(THE TASK)
Copy out the lines of the data below from the one containing "Given: Select the" through the one containing "Click the anchor", reproducing each line word for word.
-- Begin DATASET ENTRIES --
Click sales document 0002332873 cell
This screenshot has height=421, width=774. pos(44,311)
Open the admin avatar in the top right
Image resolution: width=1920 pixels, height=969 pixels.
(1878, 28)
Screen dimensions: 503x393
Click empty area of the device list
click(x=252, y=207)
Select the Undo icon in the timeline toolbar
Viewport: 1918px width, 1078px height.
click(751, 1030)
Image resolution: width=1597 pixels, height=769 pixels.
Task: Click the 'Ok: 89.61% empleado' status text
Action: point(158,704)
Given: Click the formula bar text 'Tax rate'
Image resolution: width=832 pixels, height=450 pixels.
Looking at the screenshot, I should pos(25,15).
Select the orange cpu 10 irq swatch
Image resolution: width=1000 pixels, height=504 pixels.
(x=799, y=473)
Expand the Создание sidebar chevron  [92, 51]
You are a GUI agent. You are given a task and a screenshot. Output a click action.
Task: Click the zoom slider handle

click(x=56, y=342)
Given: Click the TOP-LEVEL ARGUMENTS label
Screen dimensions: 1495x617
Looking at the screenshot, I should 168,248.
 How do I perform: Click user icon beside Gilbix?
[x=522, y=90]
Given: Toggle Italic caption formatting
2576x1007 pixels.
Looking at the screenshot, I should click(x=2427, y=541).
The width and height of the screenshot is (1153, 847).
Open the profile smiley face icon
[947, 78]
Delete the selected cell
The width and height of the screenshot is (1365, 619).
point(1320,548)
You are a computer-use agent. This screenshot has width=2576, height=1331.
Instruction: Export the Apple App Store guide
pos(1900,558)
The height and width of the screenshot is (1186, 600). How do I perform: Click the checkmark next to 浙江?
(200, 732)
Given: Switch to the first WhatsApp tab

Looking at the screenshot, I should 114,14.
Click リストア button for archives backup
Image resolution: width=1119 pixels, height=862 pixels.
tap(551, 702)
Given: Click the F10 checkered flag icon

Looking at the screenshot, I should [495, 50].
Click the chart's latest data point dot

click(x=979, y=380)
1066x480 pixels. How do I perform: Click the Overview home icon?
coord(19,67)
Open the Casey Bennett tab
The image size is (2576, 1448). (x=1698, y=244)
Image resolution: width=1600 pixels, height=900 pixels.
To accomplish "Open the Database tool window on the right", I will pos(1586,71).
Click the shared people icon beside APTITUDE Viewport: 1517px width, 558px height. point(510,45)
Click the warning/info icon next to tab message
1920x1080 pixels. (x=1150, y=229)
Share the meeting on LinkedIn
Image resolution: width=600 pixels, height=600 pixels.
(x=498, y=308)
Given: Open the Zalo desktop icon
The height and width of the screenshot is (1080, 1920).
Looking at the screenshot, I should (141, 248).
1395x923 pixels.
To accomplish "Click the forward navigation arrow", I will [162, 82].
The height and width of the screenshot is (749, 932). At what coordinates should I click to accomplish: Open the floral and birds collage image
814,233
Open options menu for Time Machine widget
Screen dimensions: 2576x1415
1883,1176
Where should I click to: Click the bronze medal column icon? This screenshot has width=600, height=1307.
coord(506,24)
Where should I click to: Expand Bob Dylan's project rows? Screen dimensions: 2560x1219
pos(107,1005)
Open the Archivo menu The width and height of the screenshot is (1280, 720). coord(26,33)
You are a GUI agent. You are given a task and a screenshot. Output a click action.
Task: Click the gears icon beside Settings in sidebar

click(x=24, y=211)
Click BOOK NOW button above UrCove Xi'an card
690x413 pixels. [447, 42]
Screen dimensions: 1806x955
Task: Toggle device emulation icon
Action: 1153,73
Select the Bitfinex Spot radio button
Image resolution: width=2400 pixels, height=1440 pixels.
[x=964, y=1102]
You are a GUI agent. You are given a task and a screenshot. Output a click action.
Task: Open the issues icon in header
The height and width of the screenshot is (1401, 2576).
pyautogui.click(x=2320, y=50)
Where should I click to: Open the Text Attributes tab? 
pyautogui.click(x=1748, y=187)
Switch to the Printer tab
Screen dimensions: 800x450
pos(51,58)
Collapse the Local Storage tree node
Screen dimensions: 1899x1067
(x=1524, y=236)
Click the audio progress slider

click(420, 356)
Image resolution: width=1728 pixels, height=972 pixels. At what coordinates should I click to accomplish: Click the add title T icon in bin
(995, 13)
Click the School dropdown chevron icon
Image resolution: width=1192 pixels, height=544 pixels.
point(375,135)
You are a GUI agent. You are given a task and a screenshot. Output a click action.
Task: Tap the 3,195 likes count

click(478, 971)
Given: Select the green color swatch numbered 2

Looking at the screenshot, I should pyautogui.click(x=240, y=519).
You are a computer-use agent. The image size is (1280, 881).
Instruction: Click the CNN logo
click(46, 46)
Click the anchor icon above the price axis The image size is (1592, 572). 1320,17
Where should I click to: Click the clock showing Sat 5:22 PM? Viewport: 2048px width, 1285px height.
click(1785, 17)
-- End DATASET ENTRIES --
(SOLUTION TO THIS PROBLEM)
Given: Select the green color swatch numbered 2

Looking at the screenshot, I should pyautogui.click(x=240, y=519).
You are a computer-use agent. The image size is (1280, 881).
Instruction: Click the CNN logo
click(46, 46)
Click the anchor icon above the price axis The image size is (1592, 572). 1320,17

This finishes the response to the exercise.